Excerpted records:
______
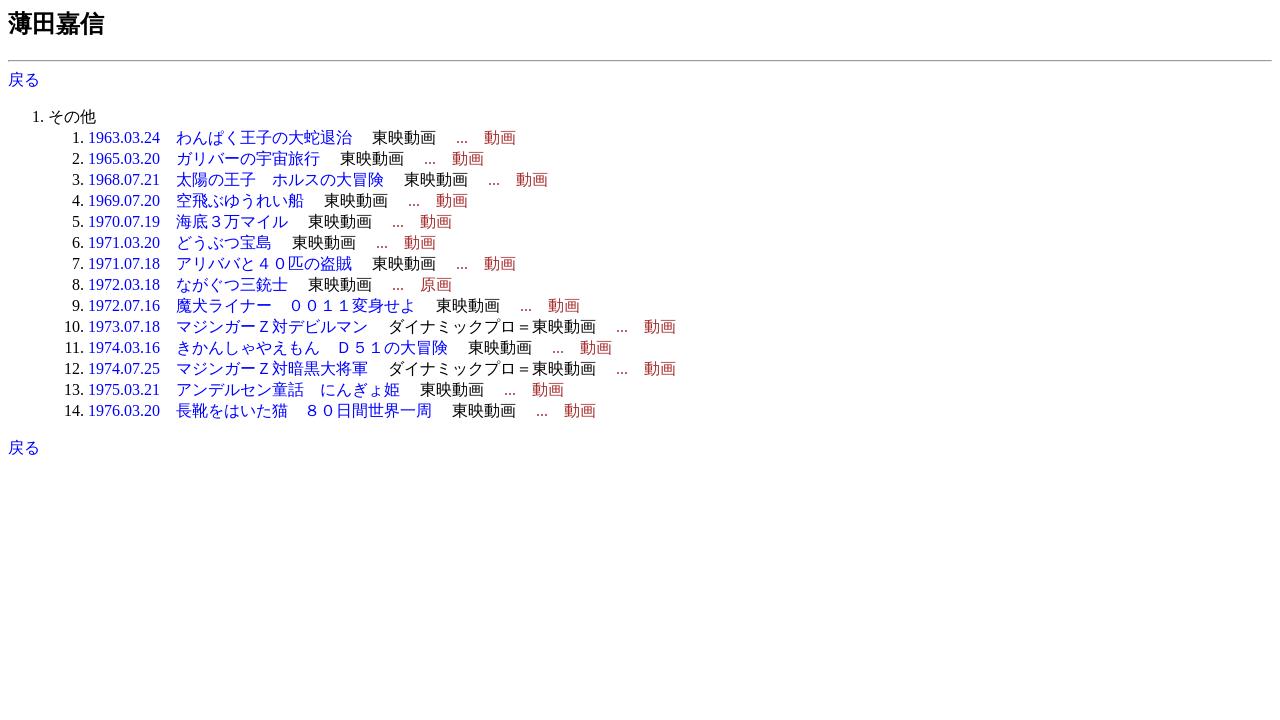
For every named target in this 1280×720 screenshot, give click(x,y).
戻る (24, 79)
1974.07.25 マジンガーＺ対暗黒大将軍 (228, 368)
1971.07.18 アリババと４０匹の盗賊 (220, 263)
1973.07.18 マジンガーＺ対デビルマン (228, 326)
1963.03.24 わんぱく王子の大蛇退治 (220, 137)
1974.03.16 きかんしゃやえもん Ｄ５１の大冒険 (268, 347)
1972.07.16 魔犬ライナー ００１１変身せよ (252, 305)
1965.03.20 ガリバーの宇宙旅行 (204, 158)
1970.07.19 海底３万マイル (188, 221)
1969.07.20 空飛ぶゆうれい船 (196, 200)
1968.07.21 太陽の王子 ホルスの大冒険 (236, 179)
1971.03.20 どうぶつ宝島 (180, 242)
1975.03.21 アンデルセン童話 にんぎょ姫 (244, 389)
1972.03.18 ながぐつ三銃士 (188, 284)
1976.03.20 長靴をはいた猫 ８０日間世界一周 (260, 410)
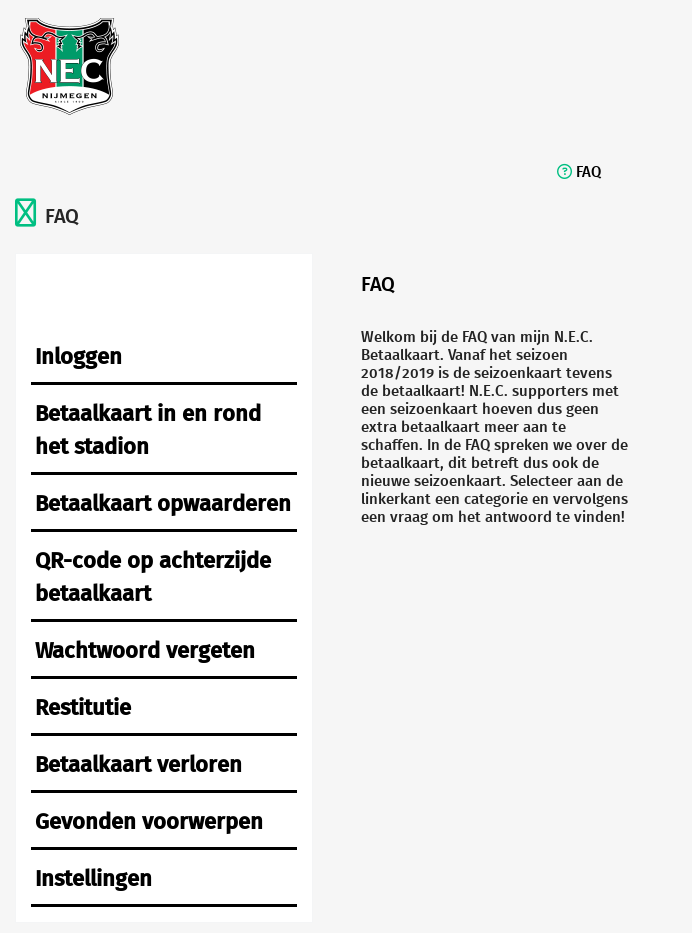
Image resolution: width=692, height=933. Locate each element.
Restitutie (83, 706)
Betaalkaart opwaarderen (163, 502)
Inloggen (78, 355)
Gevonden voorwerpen (149, 820)
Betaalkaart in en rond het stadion (148, 429)
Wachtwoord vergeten (145, 649)
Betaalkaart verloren (138, 763)
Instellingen (93, 877)
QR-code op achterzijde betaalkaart (153, 576)
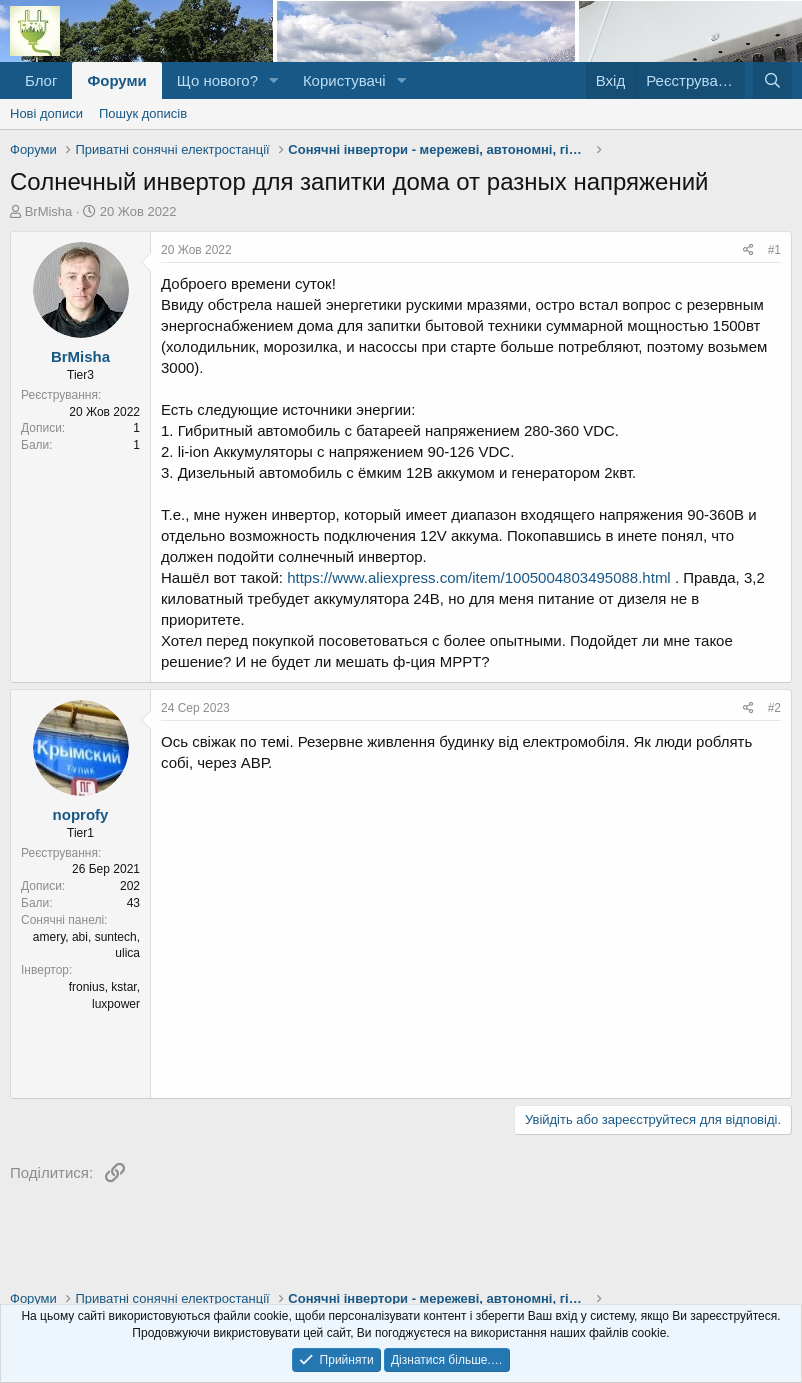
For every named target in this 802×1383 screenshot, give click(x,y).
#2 (774, 708)
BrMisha (49, 211)
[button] (274, 80)
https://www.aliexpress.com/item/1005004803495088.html (479, 577)
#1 (774, 250)
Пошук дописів (143, 113)
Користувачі (344, 80)
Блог (41, 80)
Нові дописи (46, 113)
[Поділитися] (748, 250)
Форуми (116, 80)
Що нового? (217, 80)
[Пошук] (772, 80)
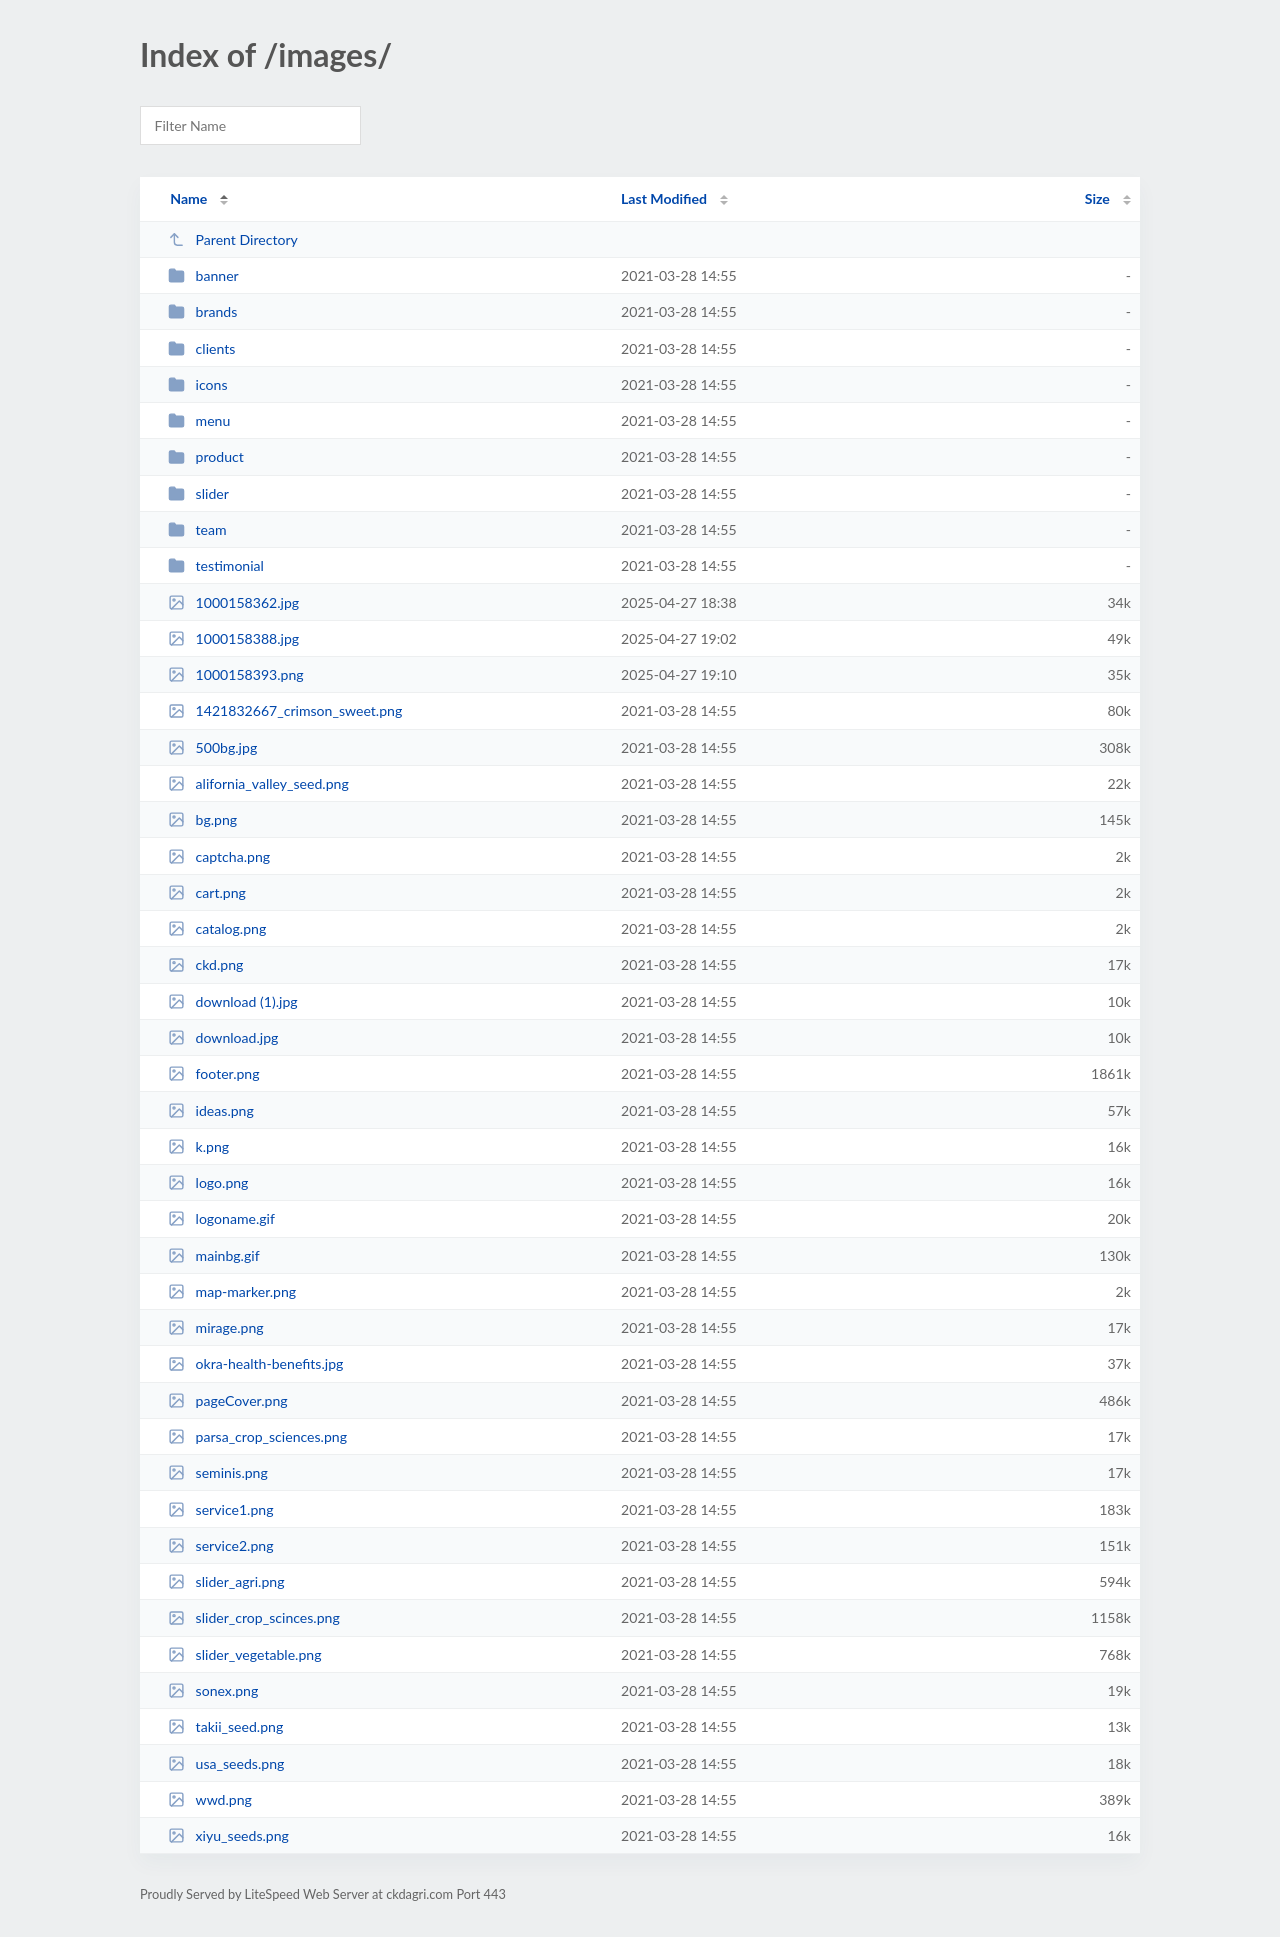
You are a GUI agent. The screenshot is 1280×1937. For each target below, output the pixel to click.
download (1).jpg (233, 1001)
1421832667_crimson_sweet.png (285, 710)
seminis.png (218, 1472)
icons (197, 384)
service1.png (220, 1509)
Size (1097, 198)
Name (188, 198)
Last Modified (664, 198)
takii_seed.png (225, 1726)
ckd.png (205, 964)
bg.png (202, 819)
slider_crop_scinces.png (254, 1617)
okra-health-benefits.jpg (255, 1363)
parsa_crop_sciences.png (257, 1436)
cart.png (207, 892)
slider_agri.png (226, 1581)
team (197, 529)
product (206, 456)
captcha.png (219, 856)
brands (202, 311)
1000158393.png (235, 674)
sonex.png (213, 1690)
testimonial (216, 565)
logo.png (208, 1182)
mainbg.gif (213, 1255)
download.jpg (223, 1037)
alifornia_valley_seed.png (258, 783)
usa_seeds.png (226, 1763)
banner (203, 275)
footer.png (213, 1073)
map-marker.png (232, 1291)
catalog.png (217, 928)
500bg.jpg (212, 747)
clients (201, 348)
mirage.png (215, 1327)
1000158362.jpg (233, 602)
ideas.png (211, 1110)
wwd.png (210, 1799)
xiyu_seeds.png (228, 1835)
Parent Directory (233, 239)
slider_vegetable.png (244, 1654)
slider (198, 493)
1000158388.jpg (233, 638)
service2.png (220, 1545)
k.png (198, 1146)
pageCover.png (227, 1400)
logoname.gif (221, 1218)
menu (199, 420)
______
What the task asks:
Please reproduce the rows without changes, beginning at the line that contains "seminis.png (218, 1472)" and continuing through the end of the rows.

Response:
seminis.png (218, 1472)
icons (197, 384)
service1.png (220, 1509)
Size (1097, 198)
Name (188, 198)
Last Modified (664, 198)
takii_seed.png (225, 1726)
ckd.png (205, 964)
bg.png (202, 819)
slider_crop_scinces.png (254, 1617)
okra-health-benefits.jpg (255, 1363)
parsa_crop_sciences.png (257, 1436)
cart.png (207, 892)
slider_agri.png (226, 1581)
team (197, 529)
product (206, 456)
captcha.png (219, 856)
brands (202, 311)
1000158393.png (235, 674)
sonex.png (213, 1690)
testimonial (216, 565)
logo.png (208, 1182)
mainbg.gif (213, 1255)
download.jpg (223, 1037)
alifornia_valley_seed.png (258, 783)
usa_seeds.png (226, 1763)
banner (203, 275)
footer.png (213, 1073)
map-marker.png (232, 1291)
catalog.png (217, 928)
500bg.jpg (212, 747)
clients (201, 348)
mirage.png (215, 1327)
1000158362.jpg (233, 602)
ideas.png (211, 1110)
wwd.png (210, 1799)
xiyu_seeds.png (228, 1835)
Parent Directory (233, 239)
slider_vegetable.png (244, 1654)
slider (198, 493)
1000158388.jpg (233, 638)
service2.png (220, 1545)
k.png (198, 1146)
pageCover.png (227, 1400)
logoname.gif (221, 1218)
menu (199, 420)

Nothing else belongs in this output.